«Macedonia! Macedonia!” Sono queste le esclamazioni ricorrenti nel campo improvvisato di Idomeni da alcuni giorni. E mentre parlano mostrano i lividi sul corpo, le fasciature alle mani e sulle gambe: i segni lasciati dalla polizia macedone su alcuni dei 2 mila migranti che sono riusciti ad attraversare il confine greco-macedone guadando il fiume Suva Reka il 14 marzo.

Mohanad, 23 anni siriano, era tra di loro. «Pensavamo di avercela fatta. Ma improvvisamente siamo stati circondati dalla polizia macedone che ha cominciato a malmenarci. Ci hanno preso a calci e ci hanno picchiato con i bastoni elettrici», dice con la rabbia negli occhi e la voce spezzata. Ha due costole rotte e fa fatica a respirare senza provare dolore. Oltre alle costole rotte ha riportato contusioni sulle gambe e ha una mano fasciata a seguito delle ferite riportate. Liam, 24 anni, anche lui siriano, ha riportato ferite più gravi. La polizia gli avrebbe completamente sfondato lo sterno a calci. Dopo essere stato riportato a Idomeni è stato trasportato all’ospedale di Salonicco dove è stato ricoverato per sei giorni. «Ovviamente noi non abbiamo visto le violenze, ma abbiamo sicuramente visto le ferite, i lividi» afferma Jonas Hagens, portavoce di Medici Senza Frontiere (MSF).

Secondo la ricostruzione di Jonas e dell’infermiera italiana Daniela Uberti, anche lei a Idomeni assieme a Msf, nella notte tra venerdì e sabato 13 persone sono arrivate alla clinica del campo per essere curati. Hanno raccontato di aver attraversato il confine e di essere stati catturati dalla polizia macedone. Questa li avrebbe prima derubati e, dopo averli pestati, li avrebbe riportati in Grecia. La scena si è ripetuta la notte seguente quando altre 35 persone sono state curate dai medici e dagli infermieri di Msf tra cui Daniela. Nelle due notti, 6 persone sono state portate in ospedale per «sospette fratture».

«Ci hanno detto di aver ricevuto delle bastonate a livello delle braccia e delle gambe, presentavano dei tagli a livello delle mani perché dicevano di essere stati spinti sul filo spinato e avevano anche segni di morsi perché gli hanno aizzato i cani contro», spiega Daniela. «Sembra di essere in un ambulatorio vicino ad un fronte. Non mi era mai capitato di ricevere così tanti feriti tutti insieme. Siamo in un Paese dove non ci sono bombe, non ci sono guerre. Eppure tutto questo disastro umanitario è semplicemente causato da un muro che è chiuso» continua l’infermiera italiana.
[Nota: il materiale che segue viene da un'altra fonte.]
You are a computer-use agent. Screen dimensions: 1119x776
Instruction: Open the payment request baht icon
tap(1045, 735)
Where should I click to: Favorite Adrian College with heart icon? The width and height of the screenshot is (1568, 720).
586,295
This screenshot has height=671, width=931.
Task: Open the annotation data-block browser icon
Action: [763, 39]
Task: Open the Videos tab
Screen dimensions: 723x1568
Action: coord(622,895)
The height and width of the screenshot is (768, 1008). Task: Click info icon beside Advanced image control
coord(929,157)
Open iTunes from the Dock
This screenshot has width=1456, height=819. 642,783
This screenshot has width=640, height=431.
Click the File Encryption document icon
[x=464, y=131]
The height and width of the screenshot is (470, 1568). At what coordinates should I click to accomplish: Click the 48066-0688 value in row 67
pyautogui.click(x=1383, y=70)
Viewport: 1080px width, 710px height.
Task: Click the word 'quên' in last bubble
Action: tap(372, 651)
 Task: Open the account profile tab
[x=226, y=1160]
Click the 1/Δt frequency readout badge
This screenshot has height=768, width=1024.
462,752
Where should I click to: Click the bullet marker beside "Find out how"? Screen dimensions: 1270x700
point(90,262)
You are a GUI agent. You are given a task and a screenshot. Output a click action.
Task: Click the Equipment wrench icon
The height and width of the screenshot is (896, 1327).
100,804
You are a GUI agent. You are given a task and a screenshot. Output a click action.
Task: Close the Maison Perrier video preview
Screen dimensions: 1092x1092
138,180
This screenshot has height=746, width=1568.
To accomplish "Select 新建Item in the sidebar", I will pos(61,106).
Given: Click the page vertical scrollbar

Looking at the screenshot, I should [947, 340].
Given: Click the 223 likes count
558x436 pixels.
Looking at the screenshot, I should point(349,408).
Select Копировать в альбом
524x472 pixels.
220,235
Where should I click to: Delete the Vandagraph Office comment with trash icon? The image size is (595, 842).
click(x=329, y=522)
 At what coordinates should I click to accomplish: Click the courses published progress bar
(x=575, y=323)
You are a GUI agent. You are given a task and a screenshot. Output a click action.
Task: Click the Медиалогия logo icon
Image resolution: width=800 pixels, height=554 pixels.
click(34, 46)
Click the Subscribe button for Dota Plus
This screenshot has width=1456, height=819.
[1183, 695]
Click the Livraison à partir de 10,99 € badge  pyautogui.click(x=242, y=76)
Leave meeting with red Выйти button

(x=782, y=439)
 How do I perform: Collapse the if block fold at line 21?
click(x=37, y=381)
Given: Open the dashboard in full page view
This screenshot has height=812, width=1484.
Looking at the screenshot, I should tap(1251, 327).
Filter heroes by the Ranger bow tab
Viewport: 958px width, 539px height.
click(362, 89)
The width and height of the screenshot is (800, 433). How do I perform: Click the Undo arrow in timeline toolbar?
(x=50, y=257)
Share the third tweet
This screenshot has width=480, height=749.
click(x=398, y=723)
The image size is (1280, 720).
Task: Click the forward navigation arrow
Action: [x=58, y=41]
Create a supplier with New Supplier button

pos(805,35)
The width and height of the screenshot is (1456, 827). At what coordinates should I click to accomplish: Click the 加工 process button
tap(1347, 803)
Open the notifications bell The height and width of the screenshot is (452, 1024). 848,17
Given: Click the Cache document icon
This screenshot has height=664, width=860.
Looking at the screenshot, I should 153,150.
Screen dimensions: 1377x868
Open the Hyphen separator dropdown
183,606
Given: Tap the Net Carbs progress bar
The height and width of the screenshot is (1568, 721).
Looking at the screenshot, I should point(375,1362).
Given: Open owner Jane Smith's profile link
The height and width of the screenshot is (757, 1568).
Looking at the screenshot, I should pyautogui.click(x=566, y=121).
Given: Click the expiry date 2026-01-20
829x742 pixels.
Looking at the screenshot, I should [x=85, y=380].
La violenza della polizia macedone contro i migranti è ben conosciuta alle organizzazioni impegnate nella difesa dei diritti umani e avveniva anche prima del 9 marzo 2016 quando le autorità di Skopje hanno deciso la chiusura definitiva della frontiera. In un report di Amnesty International pubblicato la scorsa estate si legge: «Al confine della Macedonia con la Grecia, i rifugiati sono regolarmente soggetti a respingimenti illegali e maltrattamenti ad opera della polizia di frontiera». Nelle 72 pagine del documento si fa menzione alle detenzioni arbitrarie di migranti, all’estorsione di denaro, ai pestaggi e ai respingimenti forzati senza avere la possibilità di fare richiesta d’asilo. Tutte azioni illegali secondo le leggi internazionali sancite dalla Convenzione sui rifugiati del 1951 e dal Protocollo del 1967.

In particolare, un rifugiato afghano ha raccontato ad Amnesty International di aver visto persone picchiate selvaggiamente dalla polizia. Anche a Idomeni si trovano migranti che portano i segni delle percosse avvenute mesi fa, quindi prima della chiusura totale della frontiera greco-macedone. Tre ragazzi marocchini dicono di essere arrivati in Serbia pochi giorni prima che l’Ungheria cominciasse i lavori per la costruzione di un muro di filo spinato sul confine con la Serbia nel luglio dello scorso anno. Sul treno sono stati catturati dalla polizia Serba che li ha riportati in Macedonia. Lì, sono stati tenuti diversi giorni in prigione dove sono stati picchiati e derubati. Ora si trovano lungo i binari del treno ai confini del campo di Idomeni. Sanno che non hanno alcuna possibilità di richiedere la protezione internazionale, ma non si arrendo: «Troveremo altre vie, magari dall’Albania» conferma Mohamed, 27 anni di Marrakech.